J’achète une voiture à mon nom, Monsieur Dugland, et au nom de ma femme, Madame Dugland, comme la loi nous y autorise désormais depuis quelques années. Sur la carte grise figure donc Monsieur Dugland (en premier) ET Madame Dugland (en second).
Mon épouse utilsant la voiture, Madame Dugland commet quelques menus "excès de vitesse" du style 91km/h retenus au lieu de 90km/h (ceux qui conduisent me comprendront).
Je paye donc l’amende avec retrait de point par la procédure arbitrairement expéditive mais prévue dans la loi et donc votée par des députés godillots.
Au bout d’un moment, je n’ai plus de points et je suis suspendu de permis alors même que je n’ai jamais franchi aucune limite de vitesse ni quoi que ce soit. Car la loi est claire : si vous ne précisez pas le conducteur, si vous suivez la procédure simplifiée, c’est le premier nom figurant sur la carte grise qui "trinque" les points en moins.
Aux délateurs qui me conseilleraient de "dénoncer" Madame Dugland mon épouse, je ne répondrai que par le mépris du silence.

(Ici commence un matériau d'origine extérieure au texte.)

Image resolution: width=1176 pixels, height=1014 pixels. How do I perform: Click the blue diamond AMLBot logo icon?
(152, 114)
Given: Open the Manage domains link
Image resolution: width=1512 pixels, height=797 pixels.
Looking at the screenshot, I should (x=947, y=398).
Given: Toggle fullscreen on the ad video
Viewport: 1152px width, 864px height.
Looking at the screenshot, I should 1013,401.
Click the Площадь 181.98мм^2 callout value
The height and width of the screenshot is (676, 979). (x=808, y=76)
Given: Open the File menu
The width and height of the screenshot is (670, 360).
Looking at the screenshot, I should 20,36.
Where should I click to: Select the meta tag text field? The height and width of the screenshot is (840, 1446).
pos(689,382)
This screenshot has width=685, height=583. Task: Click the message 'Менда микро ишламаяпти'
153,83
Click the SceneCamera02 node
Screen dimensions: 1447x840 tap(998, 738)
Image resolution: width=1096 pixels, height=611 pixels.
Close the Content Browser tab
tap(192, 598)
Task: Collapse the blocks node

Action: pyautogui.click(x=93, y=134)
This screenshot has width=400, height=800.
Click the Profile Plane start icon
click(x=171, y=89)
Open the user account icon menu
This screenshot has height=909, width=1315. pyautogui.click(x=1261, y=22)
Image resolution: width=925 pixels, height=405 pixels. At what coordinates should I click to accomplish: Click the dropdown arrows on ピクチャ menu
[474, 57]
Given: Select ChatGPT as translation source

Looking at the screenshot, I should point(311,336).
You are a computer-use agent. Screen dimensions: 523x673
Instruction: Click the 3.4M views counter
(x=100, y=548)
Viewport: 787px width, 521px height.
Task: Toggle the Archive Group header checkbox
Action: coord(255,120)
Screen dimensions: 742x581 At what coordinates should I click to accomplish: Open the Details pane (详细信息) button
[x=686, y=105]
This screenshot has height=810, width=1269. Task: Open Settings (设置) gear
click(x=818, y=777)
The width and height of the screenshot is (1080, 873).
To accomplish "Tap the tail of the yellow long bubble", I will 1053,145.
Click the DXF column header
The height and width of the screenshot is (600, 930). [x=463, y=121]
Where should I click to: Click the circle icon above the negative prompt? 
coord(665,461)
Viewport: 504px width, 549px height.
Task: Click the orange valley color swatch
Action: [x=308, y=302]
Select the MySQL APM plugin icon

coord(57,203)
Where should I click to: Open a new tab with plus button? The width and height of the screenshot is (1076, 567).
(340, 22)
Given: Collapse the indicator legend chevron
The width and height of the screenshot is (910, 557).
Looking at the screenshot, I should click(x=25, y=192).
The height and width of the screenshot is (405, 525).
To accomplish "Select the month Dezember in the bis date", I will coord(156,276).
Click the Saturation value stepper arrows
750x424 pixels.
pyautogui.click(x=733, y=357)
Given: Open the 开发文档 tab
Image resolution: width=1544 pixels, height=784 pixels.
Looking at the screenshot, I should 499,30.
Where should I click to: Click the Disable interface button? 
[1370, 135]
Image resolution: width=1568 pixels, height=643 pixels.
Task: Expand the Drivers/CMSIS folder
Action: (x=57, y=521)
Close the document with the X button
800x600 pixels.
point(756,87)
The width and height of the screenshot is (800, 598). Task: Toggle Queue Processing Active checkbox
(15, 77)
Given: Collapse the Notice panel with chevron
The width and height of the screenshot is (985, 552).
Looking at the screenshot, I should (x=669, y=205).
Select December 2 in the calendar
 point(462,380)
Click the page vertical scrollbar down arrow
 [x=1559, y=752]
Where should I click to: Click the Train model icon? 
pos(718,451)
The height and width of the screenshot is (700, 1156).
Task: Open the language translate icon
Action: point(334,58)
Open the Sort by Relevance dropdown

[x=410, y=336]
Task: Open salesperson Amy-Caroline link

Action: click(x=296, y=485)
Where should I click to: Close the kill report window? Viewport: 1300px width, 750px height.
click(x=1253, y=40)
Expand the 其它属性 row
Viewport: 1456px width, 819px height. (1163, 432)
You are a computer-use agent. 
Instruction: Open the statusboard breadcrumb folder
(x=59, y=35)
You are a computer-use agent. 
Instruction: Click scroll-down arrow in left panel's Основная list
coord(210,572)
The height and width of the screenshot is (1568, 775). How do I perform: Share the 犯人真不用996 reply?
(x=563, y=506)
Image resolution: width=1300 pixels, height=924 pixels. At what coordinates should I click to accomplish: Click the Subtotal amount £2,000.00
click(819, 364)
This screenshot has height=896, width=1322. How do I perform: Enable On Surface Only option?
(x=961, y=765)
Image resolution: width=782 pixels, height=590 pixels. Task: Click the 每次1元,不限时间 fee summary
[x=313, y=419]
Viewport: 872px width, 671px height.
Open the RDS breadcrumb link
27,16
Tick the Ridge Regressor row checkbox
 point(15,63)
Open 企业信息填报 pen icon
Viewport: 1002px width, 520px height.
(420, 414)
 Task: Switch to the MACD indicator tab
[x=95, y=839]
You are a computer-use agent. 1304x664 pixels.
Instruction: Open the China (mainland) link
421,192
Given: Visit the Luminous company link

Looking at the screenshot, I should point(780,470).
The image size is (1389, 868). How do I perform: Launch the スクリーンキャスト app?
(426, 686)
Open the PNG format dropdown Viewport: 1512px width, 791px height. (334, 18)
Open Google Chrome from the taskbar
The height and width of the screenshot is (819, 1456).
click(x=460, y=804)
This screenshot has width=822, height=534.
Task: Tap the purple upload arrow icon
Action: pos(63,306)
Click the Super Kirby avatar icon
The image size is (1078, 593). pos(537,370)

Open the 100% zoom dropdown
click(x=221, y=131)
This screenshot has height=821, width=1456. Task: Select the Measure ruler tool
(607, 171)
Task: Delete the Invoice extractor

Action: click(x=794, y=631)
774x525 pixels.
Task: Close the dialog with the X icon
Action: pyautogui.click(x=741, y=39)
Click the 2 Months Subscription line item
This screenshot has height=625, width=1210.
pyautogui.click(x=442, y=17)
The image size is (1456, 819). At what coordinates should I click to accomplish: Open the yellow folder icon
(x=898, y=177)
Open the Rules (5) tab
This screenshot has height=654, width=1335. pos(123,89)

Nous arrivons donc à une situation parfaitement inconnue du droit : je purge la peine à la place du fautif. Une aberration. Dans toute la conception du droit (français et pas seulement) la peine est personnalisée, individualisée. En permis à points, pas besoin : vous pouvez, en toute légalité, purger une peine (retrait du permis, obligation de stage, condamnation etc...) à la place d’une autre personne.
Développons un peu : imaginons que les peines pour les délits de Monsieur Dupont puissent être purgées par Monsieur Durand... que les crimes puissent être punis par procuration... que des agences louent des "purgeurs" professionnels que l’on rétribuerait pour faire de la prison à sa place... imaginons la France d’après.
Vous pensiez que seul le permis de conduire était concerné par une telle aberration ? Plus du tout. Grâce à la formidable Loi Hadopi, vous pourrez purger une peine de suspension d’abonnement (plus des poursuites pénales) même si vous n’avez rien fait, par procuration à la place du "coupable" ou du "présumé innocent". Juste parce que votre nom figure sur le contrat d’abonnement.